• The task
Render the stretch of the listing from the line containing "Given: Open the" through the line containing "(x=319, y=105)" as a numbered list, leaving out blank lines.

Saved data entries
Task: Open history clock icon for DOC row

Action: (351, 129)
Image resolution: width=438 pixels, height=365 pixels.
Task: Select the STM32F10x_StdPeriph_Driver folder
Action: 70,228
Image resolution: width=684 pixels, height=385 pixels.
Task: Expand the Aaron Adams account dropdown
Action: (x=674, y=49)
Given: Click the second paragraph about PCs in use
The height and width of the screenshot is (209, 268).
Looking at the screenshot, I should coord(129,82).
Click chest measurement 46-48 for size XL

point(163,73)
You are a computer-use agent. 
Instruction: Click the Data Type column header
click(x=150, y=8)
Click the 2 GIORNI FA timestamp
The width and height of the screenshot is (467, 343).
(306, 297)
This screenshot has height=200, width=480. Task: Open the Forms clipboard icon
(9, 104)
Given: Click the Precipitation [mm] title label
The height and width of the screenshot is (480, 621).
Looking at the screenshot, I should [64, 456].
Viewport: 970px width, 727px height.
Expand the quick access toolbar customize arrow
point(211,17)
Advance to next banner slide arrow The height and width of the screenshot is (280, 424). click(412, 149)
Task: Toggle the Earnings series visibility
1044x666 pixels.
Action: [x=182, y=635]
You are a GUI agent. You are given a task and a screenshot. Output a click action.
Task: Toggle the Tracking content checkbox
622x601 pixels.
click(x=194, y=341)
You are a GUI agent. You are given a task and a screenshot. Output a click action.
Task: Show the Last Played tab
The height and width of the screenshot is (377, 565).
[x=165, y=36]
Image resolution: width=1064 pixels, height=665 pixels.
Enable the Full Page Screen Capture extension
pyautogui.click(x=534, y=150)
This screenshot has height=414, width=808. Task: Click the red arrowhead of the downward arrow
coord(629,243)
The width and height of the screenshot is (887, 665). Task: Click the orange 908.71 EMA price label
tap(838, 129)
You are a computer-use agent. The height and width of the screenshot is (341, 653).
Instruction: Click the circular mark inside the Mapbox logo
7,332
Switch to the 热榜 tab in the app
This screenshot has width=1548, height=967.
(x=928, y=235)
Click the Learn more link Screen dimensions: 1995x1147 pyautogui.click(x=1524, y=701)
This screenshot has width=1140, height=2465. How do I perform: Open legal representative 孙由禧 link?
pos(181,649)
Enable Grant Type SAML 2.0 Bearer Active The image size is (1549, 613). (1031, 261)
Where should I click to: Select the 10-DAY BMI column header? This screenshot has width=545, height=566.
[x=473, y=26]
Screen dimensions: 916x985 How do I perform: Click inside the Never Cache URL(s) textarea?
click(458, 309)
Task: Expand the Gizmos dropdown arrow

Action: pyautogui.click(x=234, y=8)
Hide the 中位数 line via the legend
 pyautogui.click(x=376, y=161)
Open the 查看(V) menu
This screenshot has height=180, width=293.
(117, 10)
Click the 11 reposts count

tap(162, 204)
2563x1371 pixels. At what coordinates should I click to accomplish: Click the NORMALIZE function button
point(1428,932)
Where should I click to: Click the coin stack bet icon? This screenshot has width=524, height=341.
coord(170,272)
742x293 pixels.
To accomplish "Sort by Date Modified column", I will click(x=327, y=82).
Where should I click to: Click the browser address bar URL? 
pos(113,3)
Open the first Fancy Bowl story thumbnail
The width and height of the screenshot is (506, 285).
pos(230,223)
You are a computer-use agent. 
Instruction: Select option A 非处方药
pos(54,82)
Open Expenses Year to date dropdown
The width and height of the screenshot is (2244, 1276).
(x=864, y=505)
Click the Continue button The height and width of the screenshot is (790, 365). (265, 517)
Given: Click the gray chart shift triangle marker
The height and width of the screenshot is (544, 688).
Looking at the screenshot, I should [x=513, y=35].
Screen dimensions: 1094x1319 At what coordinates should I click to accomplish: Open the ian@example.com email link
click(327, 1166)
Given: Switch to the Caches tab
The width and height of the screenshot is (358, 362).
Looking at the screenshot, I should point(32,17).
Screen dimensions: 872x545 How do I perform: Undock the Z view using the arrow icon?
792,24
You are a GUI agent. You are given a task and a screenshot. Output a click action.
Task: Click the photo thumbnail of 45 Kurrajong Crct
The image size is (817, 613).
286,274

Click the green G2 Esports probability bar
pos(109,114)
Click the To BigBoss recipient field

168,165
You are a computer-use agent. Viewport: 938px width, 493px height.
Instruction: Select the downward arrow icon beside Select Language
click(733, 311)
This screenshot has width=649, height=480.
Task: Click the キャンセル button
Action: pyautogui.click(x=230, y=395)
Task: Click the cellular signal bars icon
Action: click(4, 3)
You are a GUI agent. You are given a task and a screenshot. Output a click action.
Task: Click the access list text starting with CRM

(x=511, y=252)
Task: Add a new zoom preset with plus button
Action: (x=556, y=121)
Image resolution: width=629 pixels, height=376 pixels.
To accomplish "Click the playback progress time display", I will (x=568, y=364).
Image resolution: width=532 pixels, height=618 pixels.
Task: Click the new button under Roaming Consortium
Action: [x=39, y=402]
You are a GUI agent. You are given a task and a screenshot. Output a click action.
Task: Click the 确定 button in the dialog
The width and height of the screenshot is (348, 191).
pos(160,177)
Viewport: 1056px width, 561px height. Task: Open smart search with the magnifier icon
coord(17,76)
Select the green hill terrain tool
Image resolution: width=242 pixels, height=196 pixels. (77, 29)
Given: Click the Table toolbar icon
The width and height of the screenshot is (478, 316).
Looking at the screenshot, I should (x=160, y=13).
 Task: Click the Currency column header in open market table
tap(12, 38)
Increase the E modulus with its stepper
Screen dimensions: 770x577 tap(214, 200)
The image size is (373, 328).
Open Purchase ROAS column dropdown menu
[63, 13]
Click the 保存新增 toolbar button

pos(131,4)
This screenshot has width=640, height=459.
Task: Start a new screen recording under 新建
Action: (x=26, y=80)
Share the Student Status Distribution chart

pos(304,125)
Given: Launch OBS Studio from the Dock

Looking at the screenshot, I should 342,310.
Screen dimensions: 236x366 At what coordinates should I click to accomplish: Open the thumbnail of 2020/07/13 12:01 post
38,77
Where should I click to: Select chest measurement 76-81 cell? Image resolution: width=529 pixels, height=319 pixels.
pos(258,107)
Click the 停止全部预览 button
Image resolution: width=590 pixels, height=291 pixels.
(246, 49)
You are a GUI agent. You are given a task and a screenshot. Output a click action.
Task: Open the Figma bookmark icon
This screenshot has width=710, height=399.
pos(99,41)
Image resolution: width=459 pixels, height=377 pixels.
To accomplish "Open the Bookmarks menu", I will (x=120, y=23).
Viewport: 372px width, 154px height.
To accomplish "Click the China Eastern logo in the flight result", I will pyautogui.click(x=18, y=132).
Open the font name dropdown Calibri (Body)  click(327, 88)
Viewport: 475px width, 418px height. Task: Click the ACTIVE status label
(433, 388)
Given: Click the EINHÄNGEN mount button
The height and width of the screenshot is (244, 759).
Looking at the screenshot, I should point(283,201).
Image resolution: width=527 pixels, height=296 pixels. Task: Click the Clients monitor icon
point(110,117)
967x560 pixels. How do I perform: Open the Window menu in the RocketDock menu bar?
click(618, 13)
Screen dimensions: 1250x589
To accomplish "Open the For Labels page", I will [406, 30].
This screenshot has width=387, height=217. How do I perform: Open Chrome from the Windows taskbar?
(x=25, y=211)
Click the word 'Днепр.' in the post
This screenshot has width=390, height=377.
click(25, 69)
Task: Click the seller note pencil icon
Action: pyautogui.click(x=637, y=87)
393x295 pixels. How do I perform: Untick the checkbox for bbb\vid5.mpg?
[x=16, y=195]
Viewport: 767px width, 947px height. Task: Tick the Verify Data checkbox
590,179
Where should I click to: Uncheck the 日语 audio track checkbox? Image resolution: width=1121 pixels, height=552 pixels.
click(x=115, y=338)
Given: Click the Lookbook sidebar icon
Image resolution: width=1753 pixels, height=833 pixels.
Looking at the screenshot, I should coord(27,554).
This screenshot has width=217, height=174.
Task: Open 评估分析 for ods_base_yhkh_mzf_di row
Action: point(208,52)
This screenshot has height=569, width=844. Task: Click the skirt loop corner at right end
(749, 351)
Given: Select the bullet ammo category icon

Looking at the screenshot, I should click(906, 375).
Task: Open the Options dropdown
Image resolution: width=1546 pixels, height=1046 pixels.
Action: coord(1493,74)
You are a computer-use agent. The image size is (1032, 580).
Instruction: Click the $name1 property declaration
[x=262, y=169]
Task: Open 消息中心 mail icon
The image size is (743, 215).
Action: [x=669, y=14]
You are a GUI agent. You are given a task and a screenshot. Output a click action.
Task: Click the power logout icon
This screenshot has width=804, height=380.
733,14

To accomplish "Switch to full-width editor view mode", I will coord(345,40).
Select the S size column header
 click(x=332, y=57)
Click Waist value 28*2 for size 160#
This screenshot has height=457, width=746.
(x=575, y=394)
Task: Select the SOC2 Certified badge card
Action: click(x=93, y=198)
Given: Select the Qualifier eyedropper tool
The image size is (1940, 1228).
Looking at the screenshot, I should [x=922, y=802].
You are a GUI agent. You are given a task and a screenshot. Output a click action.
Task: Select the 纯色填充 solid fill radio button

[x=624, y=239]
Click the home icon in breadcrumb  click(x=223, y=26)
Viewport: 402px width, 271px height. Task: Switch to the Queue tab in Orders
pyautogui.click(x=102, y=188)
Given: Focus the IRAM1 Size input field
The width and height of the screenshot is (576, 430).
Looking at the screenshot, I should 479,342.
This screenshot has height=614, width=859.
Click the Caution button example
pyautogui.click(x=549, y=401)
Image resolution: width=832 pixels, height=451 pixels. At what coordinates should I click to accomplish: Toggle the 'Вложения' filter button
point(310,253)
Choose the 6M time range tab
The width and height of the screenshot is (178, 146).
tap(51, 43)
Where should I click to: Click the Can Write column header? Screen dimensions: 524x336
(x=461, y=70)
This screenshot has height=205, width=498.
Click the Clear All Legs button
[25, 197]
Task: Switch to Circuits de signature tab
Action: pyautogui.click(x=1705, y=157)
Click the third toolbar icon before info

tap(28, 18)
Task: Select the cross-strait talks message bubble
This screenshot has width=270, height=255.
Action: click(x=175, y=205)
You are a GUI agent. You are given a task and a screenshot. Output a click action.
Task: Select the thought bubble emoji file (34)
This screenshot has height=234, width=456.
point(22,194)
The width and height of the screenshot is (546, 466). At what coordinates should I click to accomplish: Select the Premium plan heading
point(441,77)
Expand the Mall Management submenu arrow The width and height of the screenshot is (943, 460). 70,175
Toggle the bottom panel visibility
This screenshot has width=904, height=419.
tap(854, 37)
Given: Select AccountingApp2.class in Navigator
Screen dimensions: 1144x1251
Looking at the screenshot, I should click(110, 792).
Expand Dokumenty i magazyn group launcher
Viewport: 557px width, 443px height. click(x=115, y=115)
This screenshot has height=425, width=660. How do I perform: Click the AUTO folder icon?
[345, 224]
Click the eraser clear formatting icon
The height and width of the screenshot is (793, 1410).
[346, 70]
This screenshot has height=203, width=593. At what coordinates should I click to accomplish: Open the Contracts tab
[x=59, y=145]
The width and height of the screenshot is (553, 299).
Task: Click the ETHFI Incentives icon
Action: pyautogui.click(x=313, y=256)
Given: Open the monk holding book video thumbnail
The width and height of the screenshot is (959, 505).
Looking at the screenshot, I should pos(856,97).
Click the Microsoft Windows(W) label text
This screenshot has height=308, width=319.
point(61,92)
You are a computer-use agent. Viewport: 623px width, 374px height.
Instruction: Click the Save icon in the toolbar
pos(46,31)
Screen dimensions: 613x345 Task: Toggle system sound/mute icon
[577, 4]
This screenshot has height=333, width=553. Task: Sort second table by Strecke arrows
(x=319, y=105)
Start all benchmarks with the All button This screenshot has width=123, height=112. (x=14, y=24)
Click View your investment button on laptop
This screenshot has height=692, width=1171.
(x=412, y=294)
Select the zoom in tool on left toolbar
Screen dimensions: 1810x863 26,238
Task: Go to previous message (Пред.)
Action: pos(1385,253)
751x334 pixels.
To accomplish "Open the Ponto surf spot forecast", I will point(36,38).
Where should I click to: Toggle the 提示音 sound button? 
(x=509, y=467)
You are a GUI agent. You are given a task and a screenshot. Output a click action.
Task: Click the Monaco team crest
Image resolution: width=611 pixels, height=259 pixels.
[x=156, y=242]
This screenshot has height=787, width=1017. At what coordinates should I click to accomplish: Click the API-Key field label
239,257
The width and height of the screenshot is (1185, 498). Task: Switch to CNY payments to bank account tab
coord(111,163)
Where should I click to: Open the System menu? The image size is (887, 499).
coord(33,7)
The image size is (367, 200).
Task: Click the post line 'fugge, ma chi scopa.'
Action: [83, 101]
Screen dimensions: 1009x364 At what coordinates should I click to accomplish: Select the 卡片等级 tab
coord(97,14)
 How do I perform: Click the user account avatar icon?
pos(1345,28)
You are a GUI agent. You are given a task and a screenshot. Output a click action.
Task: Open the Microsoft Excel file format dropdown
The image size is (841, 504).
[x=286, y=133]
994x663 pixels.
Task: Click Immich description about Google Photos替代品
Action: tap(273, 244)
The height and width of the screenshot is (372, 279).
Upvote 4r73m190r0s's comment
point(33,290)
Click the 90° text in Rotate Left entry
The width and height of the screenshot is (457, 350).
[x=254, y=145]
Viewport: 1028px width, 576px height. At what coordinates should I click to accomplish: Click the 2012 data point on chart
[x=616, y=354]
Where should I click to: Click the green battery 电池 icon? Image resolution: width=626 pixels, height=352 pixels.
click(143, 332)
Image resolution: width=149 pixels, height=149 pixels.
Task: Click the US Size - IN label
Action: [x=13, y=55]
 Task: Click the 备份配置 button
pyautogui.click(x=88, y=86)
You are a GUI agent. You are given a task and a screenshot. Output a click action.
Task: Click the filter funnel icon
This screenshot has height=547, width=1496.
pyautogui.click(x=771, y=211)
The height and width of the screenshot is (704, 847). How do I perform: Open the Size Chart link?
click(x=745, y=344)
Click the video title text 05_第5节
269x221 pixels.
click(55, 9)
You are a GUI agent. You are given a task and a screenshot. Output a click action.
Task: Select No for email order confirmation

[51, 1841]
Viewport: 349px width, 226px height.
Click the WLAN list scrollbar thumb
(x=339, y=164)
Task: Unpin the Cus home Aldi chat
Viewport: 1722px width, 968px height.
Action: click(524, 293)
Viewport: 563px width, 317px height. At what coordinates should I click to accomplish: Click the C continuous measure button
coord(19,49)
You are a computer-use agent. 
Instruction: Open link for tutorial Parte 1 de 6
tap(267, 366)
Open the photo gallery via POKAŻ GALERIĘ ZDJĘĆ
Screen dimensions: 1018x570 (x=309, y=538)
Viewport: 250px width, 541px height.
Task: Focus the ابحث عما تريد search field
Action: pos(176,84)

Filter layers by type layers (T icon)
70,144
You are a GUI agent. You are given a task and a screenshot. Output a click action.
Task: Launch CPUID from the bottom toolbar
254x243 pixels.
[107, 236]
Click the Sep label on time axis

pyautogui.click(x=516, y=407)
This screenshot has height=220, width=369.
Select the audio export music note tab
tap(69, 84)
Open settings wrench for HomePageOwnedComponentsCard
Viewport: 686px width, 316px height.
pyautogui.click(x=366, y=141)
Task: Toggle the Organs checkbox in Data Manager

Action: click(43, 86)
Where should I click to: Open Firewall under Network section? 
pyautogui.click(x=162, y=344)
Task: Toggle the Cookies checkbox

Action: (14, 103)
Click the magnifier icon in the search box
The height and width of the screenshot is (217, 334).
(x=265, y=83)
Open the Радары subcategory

• The response
1. Given: Open the monk holding book video thumbnail
2. The width and height of the screenshot is (959, 505).
3. Looking at the screenshot, I should pos(856,97).
4. Click the Microsoft Windows(W) label text
5. This screenshot has height=308, width=319.
6. point(61,92)
7. You are a computer-use agent. Viewport: 623px width, 374px height.
8. Instruction: Click the Save icon in the toolbar
9. pos(46,31)
10. Screen dimensions: 613x345 Task: Toggle system sound/mute icon
11. [577, 4]
12. This screenshot has height=333, width=553. Task: Sort second table by Strecke arrows
13. (x=319, y=105)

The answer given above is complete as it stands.